• Your instructions
Count the lines in the entries below that contain the string "height", and reply with the number alone.

• Raw records
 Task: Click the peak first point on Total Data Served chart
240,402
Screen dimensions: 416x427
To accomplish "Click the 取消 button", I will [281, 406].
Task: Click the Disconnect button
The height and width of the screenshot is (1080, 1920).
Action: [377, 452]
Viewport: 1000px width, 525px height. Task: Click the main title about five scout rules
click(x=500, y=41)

...

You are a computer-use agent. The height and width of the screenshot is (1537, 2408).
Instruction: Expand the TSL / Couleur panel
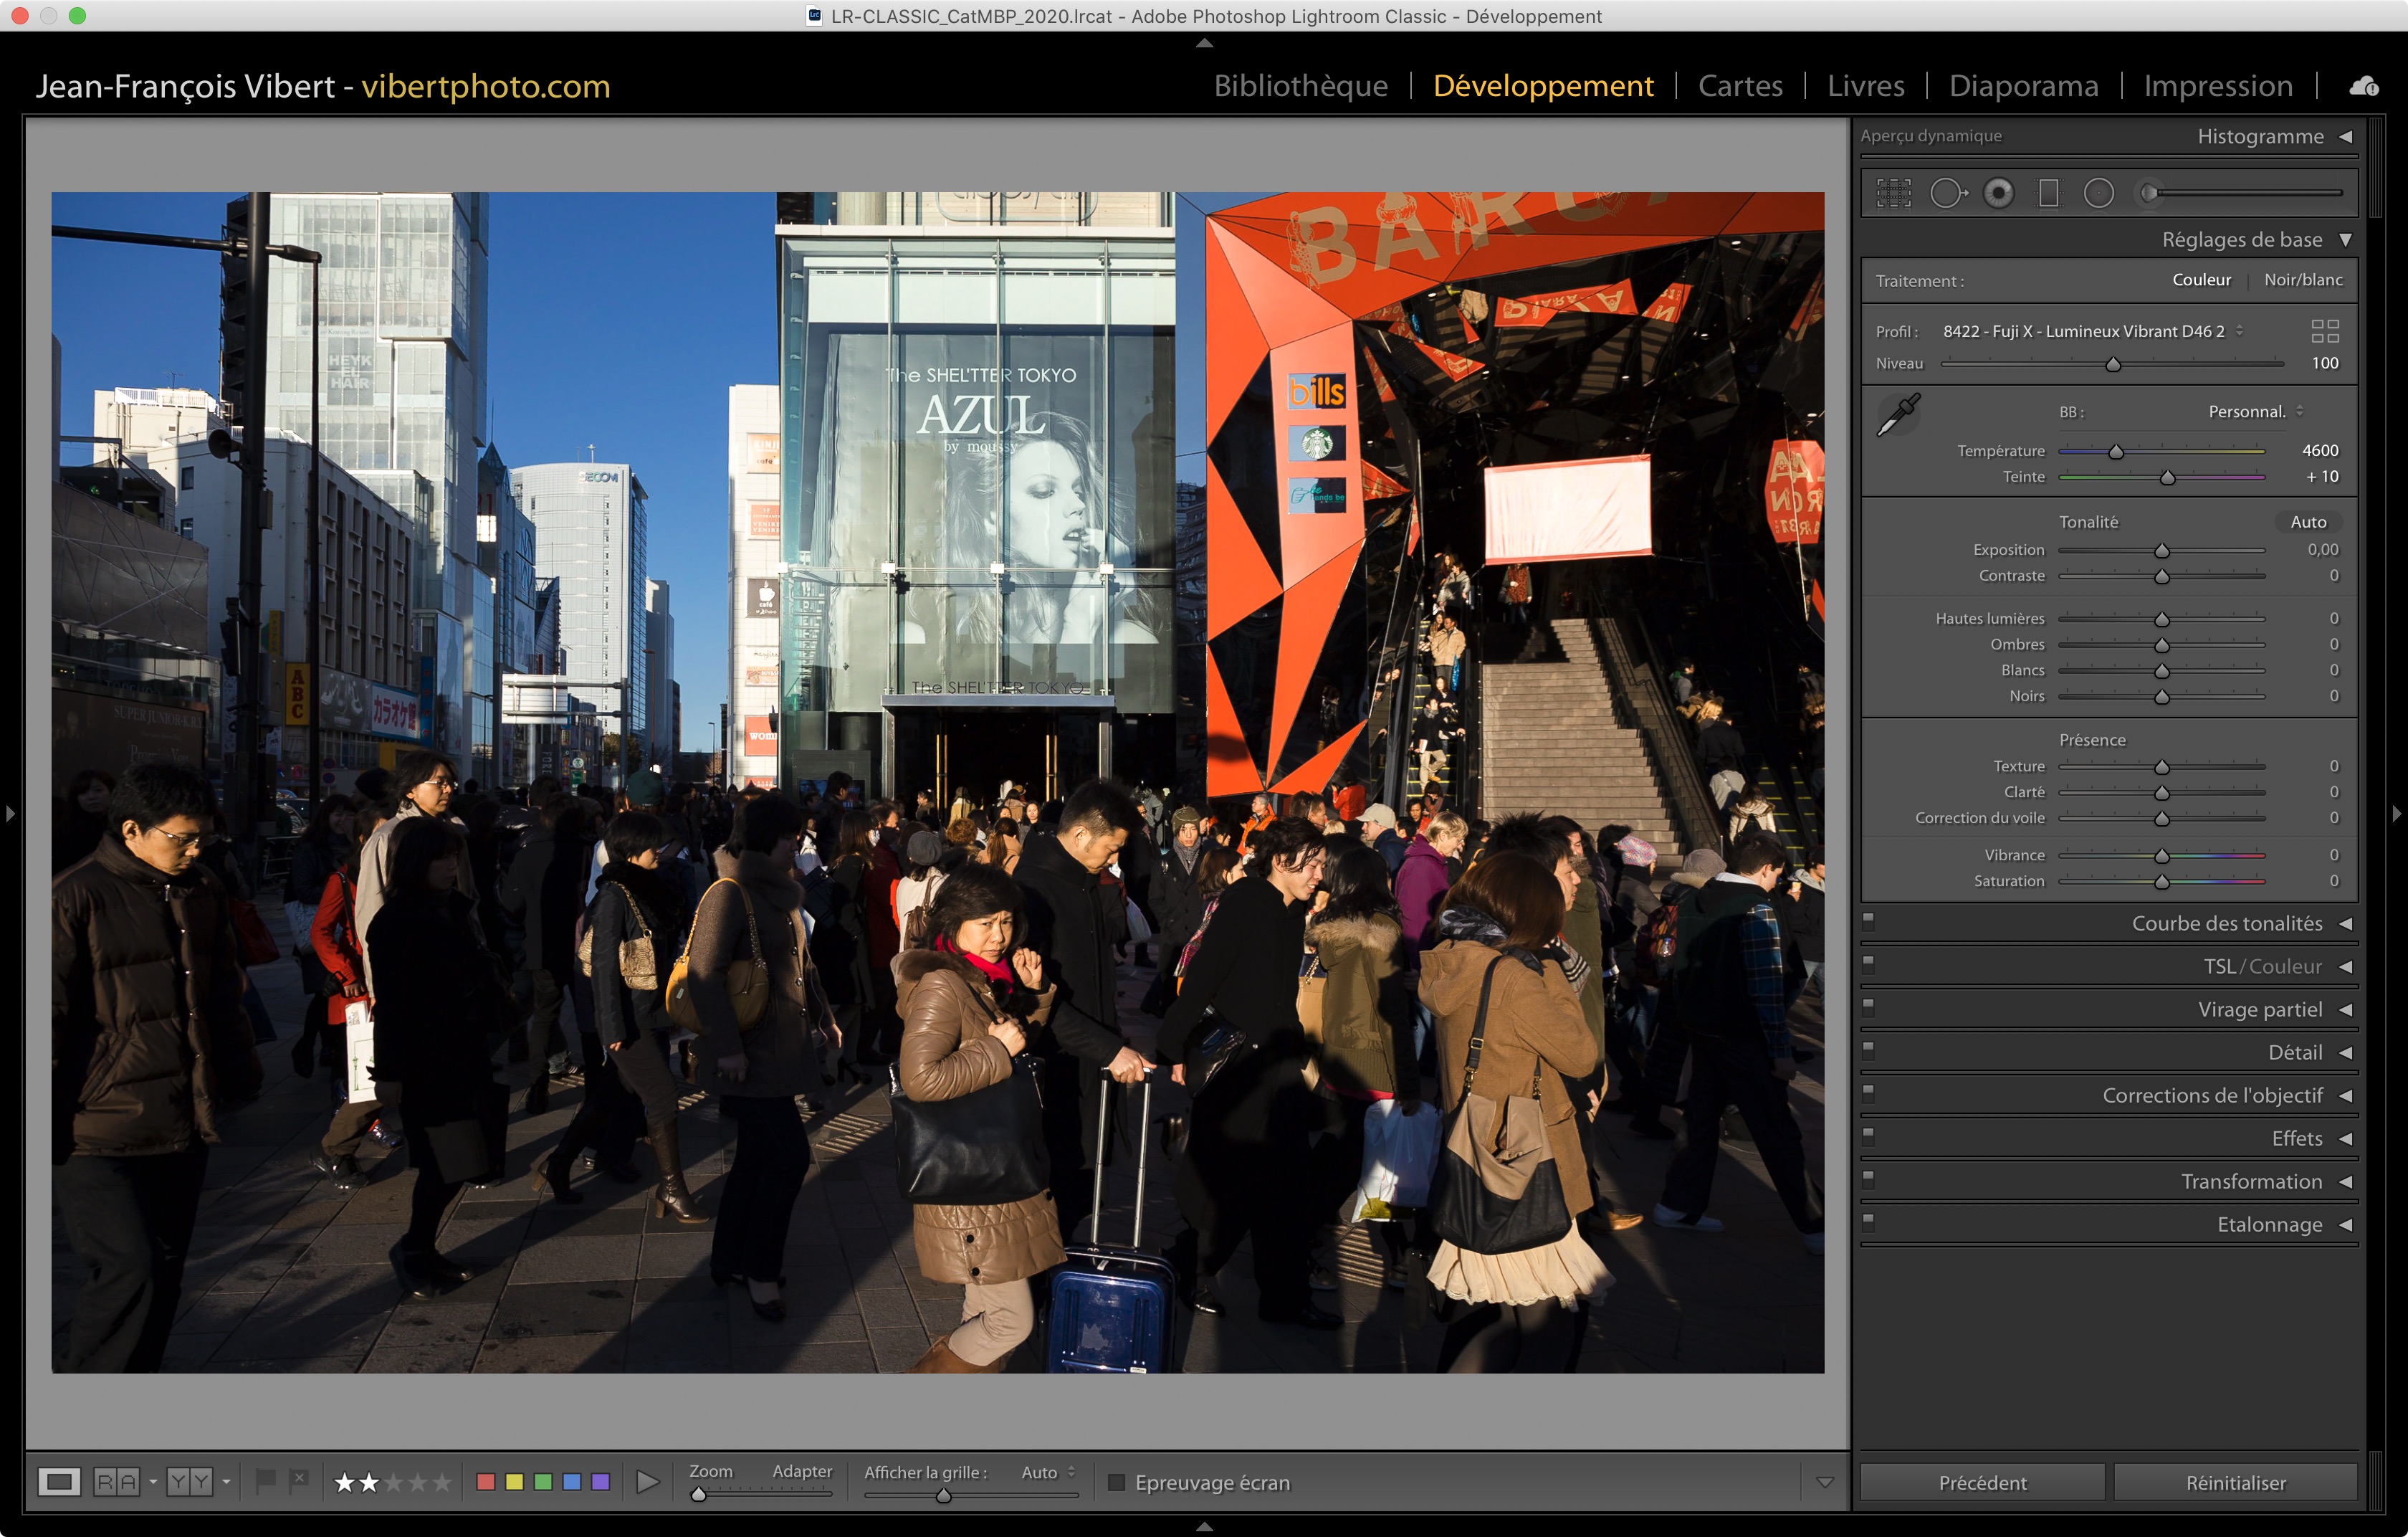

• Task output
3